How is CBT-I different from sleep hygiene?+
Sleep hygiene is the foundation — dark room, cool temperature, consistent schedule. It rarely fixes chronic insomnia by itself. CBT-I adds the active interventions (sleep restriction, stimulus control, cognitive restructuring) that the clinical evidence shows actually move the needle.
I am on a sleeping pill. Can I still do this?+
Yes. Many users start CBT-I while on medication and taper later with a doctor. Do NOT stop a benzodiazepine or Z-drug abruptly without medical supervision — withdrawal can be dangerous. The workbook covers the structured taper conversation with your doctor.
Will I sleep less during sleep restriction?+
For the first 1-3 weeks, often yes — but more concentrated. Sleep efficiency rises before total time does. Most users find days 4-10 are the hardest; weeks 3-4 things start clicking. The workbook prepares you for this.
Can I do this if I have anxiety too?+
Yes. Insomnia and anxiety are tightly linked, and treating insomnia often improves anxiety. The cognitive chapter borrows directly from CBT for anxiety. Pair this with the CBT anxiety workbook for compounding effect.
How long until I see results?+
Sleep efficiency usually improves within 2-3 weeks. Total sleep time and feeling rested often takes 4-6 weeks. Maintenance is week 6 onward. Skipping the protocol does not work; CBT-I is dose-dependent.
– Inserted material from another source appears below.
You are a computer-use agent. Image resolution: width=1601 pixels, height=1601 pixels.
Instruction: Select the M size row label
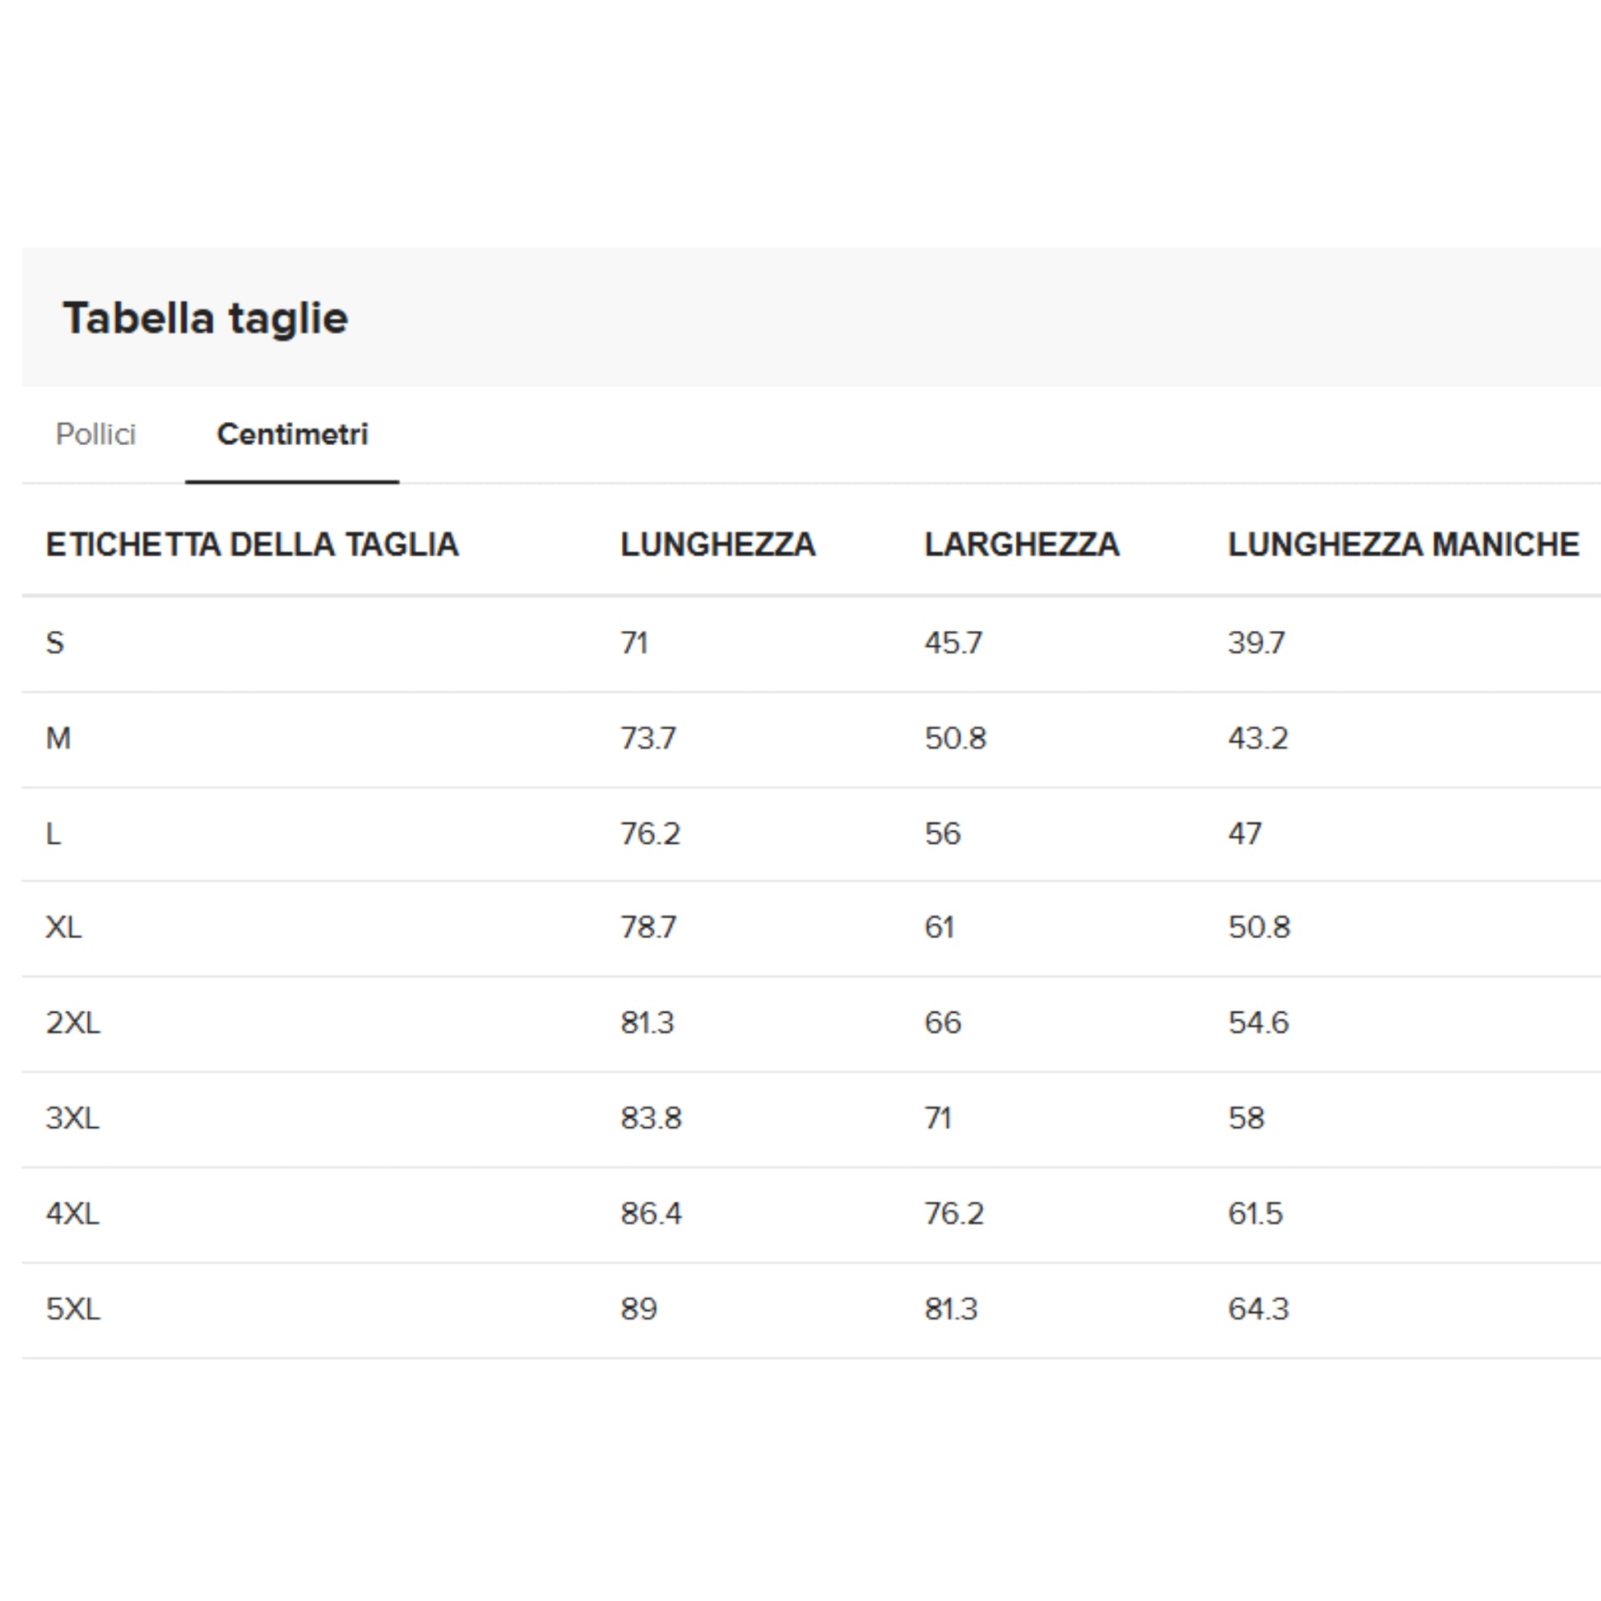(x=58, y=738)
Is this safe to do without a sleep doctor?+
CBT-I is the recommended self-administered option for most adults with chronic insomnia. The exclusions in "Who is this not for" matter — sleep apnoea, untreated bipolar/seizure disorders, and severe psychiatric conditions need clinical involvement.
Do I need fancy sleep tracking devices?+
No. Wearables (Oura, Whoop, Fitbit) are inaccurate for sleep stages and often increase anxiety about sleep. The workbook uses a paper sleep diary which is the same tool sleep clinics use.